● What needs to be done: The answer must consist of every line below that holds the word "agent".

━━━ Material to process

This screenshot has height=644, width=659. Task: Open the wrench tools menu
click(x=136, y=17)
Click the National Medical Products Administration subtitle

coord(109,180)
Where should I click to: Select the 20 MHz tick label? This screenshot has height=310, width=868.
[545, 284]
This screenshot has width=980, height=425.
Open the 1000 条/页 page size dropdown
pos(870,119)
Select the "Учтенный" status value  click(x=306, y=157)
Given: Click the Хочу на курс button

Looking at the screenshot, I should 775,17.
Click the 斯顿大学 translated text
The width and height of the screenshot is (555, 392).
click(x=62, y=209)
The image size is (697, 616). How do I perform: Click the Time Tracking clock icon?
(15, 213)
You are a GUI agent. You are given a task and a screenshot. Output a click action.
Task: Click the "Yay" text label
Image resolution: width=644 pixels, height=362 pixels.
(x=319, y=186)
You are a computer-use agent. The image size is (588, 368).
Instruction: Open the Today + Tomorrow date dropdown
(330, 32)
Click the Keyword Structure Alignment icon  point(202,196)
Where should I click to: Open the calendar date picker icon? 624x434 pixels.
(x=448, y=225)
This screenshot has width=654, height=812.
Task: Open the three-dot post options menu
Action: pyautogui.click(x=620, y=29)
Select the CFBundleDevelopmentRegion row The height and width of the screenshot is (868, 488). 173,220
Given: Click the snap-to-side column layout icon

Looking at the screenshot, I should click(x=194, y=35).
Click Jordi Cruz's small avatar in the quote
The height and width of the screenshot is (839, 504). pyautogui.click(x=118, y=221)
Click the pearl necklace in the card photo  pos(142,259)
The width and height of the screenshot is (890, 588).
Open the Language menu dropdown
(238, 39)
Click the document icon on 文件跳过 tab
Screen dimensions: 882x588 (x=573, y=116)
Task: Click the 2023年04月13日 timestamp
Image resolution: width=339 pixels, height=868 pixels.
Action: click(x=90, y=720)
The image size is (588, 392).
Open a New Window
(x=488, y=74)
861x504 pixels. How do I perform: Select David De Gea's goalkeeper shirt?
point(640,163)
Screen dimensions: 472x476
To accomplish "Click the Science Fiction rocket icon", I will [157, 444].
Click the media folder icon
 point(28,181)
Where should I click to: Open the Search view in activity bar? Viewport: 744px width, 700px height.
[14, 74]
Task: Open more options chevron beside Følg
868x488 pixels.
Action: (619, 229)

━━━━━━

● Expected output:
You are a GUI agent. You are given a task and a screenshot. Output a click action.
You are a computer-use agent. The image size is (588, 368).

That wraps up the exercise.